That's interesting. I'm curious though, the tape is designed to last 15~30 years if housed in controlled environment. The capacity is certainly there with multi-Terabyte. So the medium itself is not going to be something to survive the environment in your home. Climate controlled vaults and the machines to read/write the tape vastly out-cost the medium of course. Tape has always been a major backup medium for archive, but it's not inexpensive and requires significant investment. Likely too significant for photography enthusiasts. But a very interesting point to look into that tape is still alive and well with massive capacity!
That said, I don't think I could foot the cost of the equipment needed to even use LTO tape and for off-site you'd need a climate controlled place to do it (hopefully just someone's house). If the medium itself requires specific temperature & humidity ranges to achieve 30 years, that means it would not be happy at all if exposed to the environment during a significant event. And the technical side of things, this would not be an easy tech for someone to just pick up from you, if you stroke out or keel over, and figure out how to get the data off of it.
Very best,
I believe the long term cost is price competitive if your TB count goes up. It’s the initial buy-in for the readers that is ultra expensive. It’s definitely a logistical thing for corporations or really tech savvy families or something. I imagine a cellar in some geographically safe part of the world would be the best way to do it, but that really depends on if you have family or infinite money to throw at the problem with owning property, maintaining it, and guarding it.

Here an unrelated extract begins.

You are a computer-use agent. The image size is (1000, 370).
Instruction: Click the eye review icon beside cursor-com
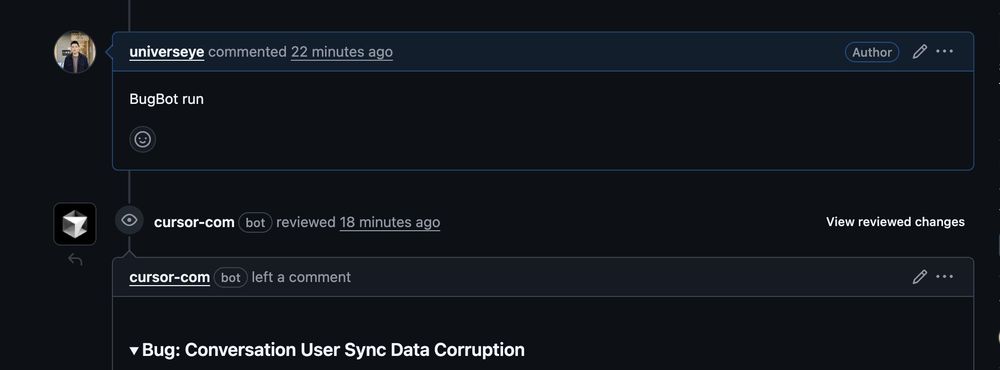(129, 221)
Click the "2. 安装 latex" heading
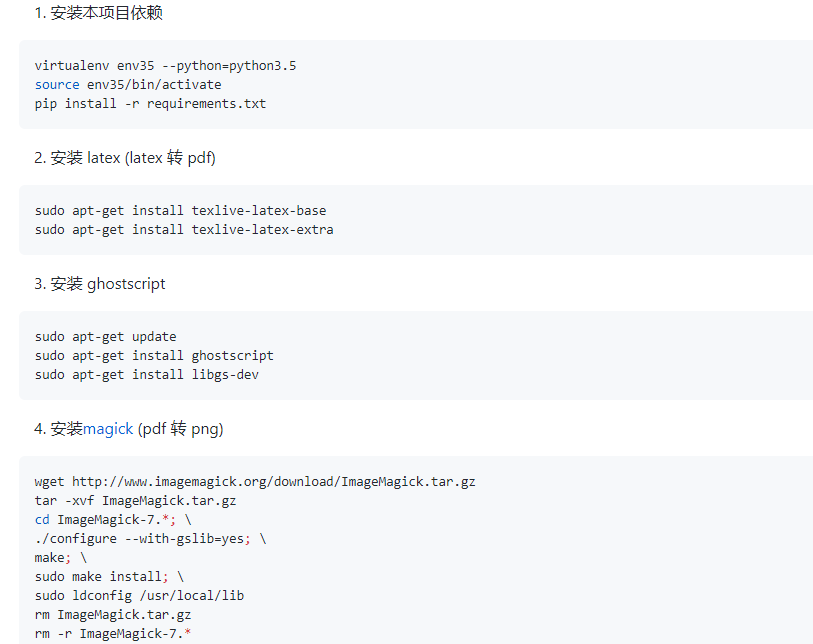Viewport: 813px width, 644px height. pyautogui.click(x=125, y=158)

So yes, tape is primarily only as the third back up option to RAID, a networked or islanded repository slow speed in another part of your home, and cloud back up with a financially resilient company with great IT and Infosec backing (Google Drive?), or if you want to stick it to the man (big guv’ment and big data).

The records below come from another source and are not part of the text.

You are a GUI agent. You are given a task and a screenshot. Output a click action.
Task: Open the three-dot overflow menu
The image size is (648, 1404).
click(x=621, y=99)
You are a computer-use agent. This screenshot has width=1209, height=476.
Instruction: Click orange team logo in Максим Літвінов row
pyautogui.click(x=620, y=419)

Also one more option than offsite backup is to get a fire proof cabinet (not sure if those are flood proof too though). And / or a bunker with one of those biochemical filters, solar and batteries, a genny, etc.

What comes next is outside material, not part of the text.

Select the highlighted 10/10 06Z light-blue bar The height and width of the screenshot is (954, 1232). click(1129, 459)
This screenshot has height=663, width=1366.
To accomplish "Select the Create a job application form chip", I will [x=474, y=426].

It just depends on how valuable you think your data is. ^_^
The biggest draw for LTO is the Airgapped, islanded nature to protect against ransomware, etc. If a company does frequent enough backups of their entire system, then when ransomware or a state actor threat vector breaches your security and wipes the floor with you, then you have a back up option that costs a lot less sometimes than paying the ransom (down time for the business can also cost $$$$$$$$$$$$$).